Mapping Clippy lints to SonarQube issues

In my current effort to provide a plugin for SonarQube allowing to scan Rust code and import Clippy lints,
I am requesting some feedback about best way to reconcile the Lint levels definition with SonarQube requirements for what it defines as "Issues"
With SonarQube, Issues have two dimensions :

Issue Types

There are three types of issues:

  1. Bug – A coding error that will break your code and needs to be fixed immediately.
  2. Vulnerability – A point in your code that's open to attack.
  3. Codesmell – A maintainability issue that makes your code confusing and difficult to maintain.

Issue Severity

Each issue has one of five severities:

  1. BLOCKER
    Bug with a high probability to impact the behavior of the application in production: memory leak, unclosed JDBC connection, .... The code MUST be immediately fixed.
  2. CRITICAL
    Either a bug with a low probability to impact the behavior of the application in production or an issue which represents a security flaw: empty catch block, SQL injection, ... The code MUST be immediately reviewed.
  3. MAJOR
    Quality flaw which can highly impact the developer productivity: uncovered piece of code, duplicated blocks, unused parameters, ...
  4. MINOR
    Quality flaw which can slightly impact the developer productivity: lines should not be too long, "switch" statements should have at least 3 cases, ...
  5. INFO
    Neither a bug nor a quality flaw, just a finding.
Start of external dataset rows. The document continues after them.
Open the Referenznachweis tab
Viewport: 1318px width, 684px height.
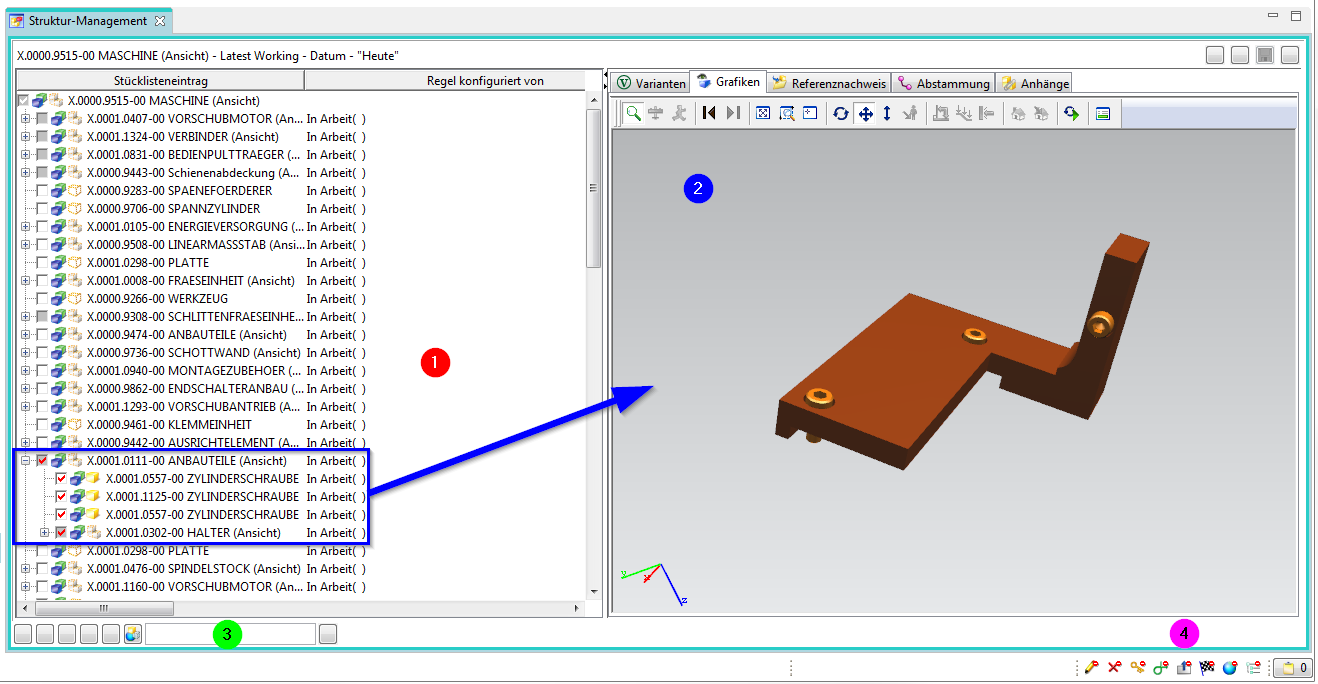click(x=828, y=83)
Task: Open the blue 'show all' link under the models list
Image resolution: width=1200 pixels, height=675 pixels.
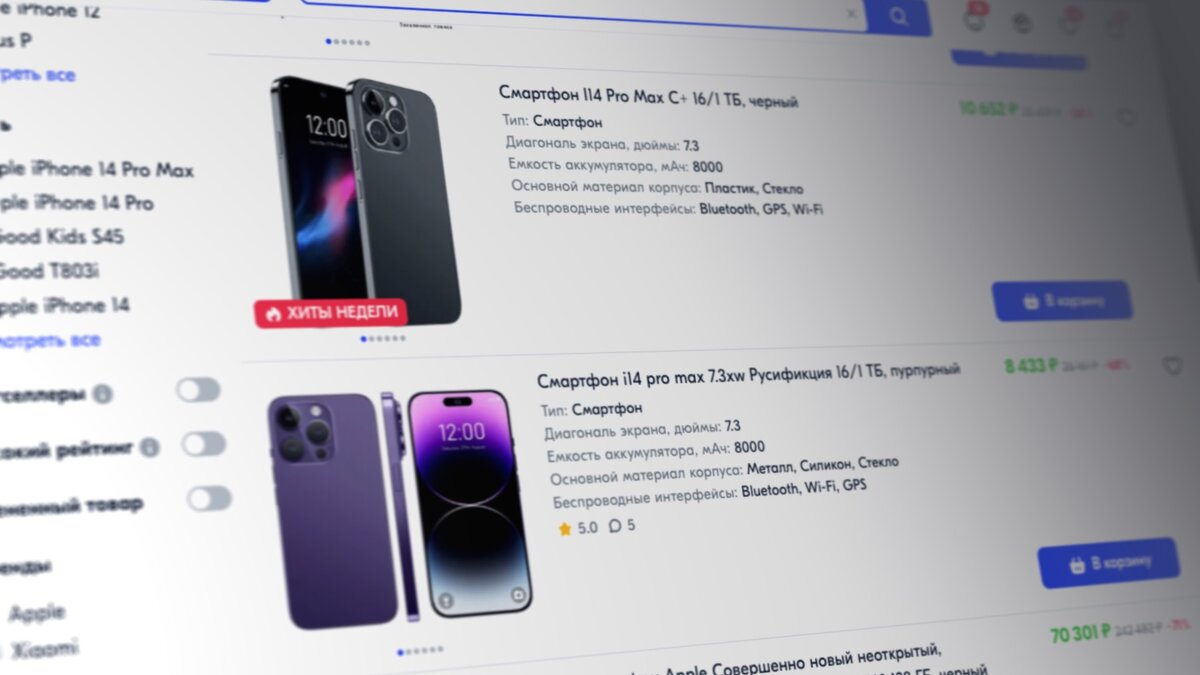Action: [50, 340]
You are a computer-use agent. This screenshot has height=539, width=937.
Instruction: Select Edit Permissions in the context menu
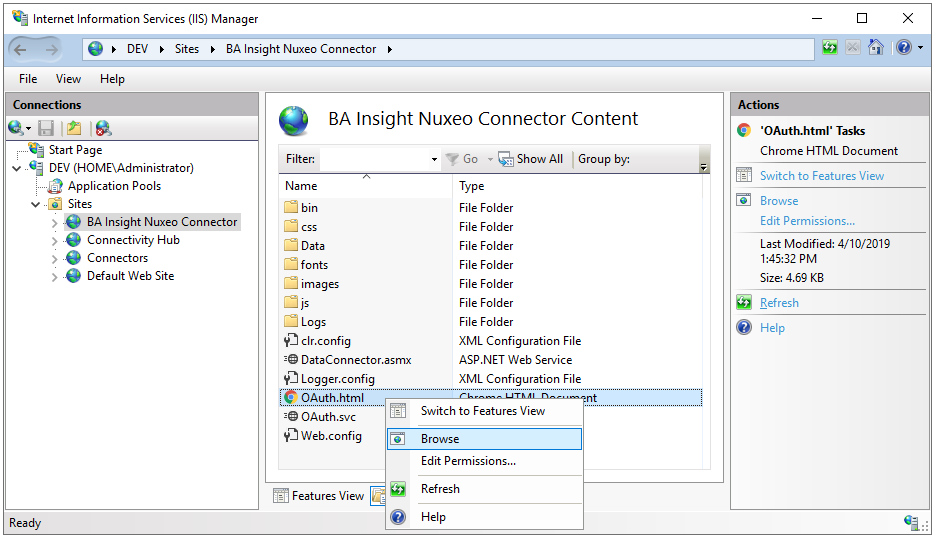point(468,461)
On the other hand there are 4 Lints levels :

  1. allow
  2. warn
  3. deny
  4. forbid

Would a systematic mapping from Lint levels to SonarQube issues make sense in your opinion, e.g
"all Clippy lints with level deny should be imported as SonarQube "Code Smells" with Severity "CRITICAL" etc... ?

If so would you have suggestion about how to map ?
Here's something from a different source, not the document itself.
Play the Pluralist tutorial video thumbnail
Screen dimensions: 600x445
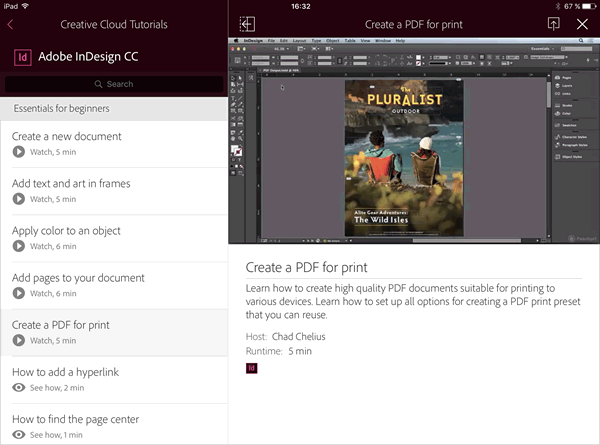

Should the Clippy Lint groups (Correctness Restriction Style Deprecated Pedantic Complexity Perf Cargo Nursery) be (also) considered to define such mapping into SonarQube in your opinion ?

Thanks for your feedback

As far as I can tell almost all of what clippy reports are code smells, which for me doesn't map to critical, rather MINOR or something.

That being said I had clippy find an actual bug in my code once. I kept a RefCell::borrow across an async await point. It compiled fine, but is actually a bug, not a lint and clippy caught it. I feel that was an exception though.

If anything it would be specific lints that can reveal bugs rather than others that really cannot. I think by default they are all set to warn level.

You shouldn't need to care about lint levels, what you actually need to inspect is the level on the output from clippy, I would probably map warning -> MINOR and error -> CRITICAL:

> cargo clippy --message-format json 2>/dev/null | jq 'select(.reason == "compiler-message") | {level: .message.level, message: .message.message}'
{
  "level": "warning",
  "message": "function is never used: `foo`"
}
{
  "level": "error",
  "message": "this comparison involving the minimum or maximum element for this type contains a case that is always true or always false"
}
{
  "level": "error",
  "message": "aborting due to previous error; 1 warning emitted"
}

By using the level you allow developers to configure the lints they care about in their project, Clippy is intended to be used with a handful of #[allow], #[warn] and #[deny] attributes to choose the lints that actually matter for each project.

Clippy has an additional categorization of its lints into one of

  • correctness
  • restriction
  • style
  • deprecated
  • pedantic
  • complexity
  • perf
  • cargo
  • nursery

These could maybe be used for the issue types, correctness is probably a Bug, everything else is a Codesmell, but I don't know any way to see this for the emitted lints other than keeping your own table mapping the lint name to category.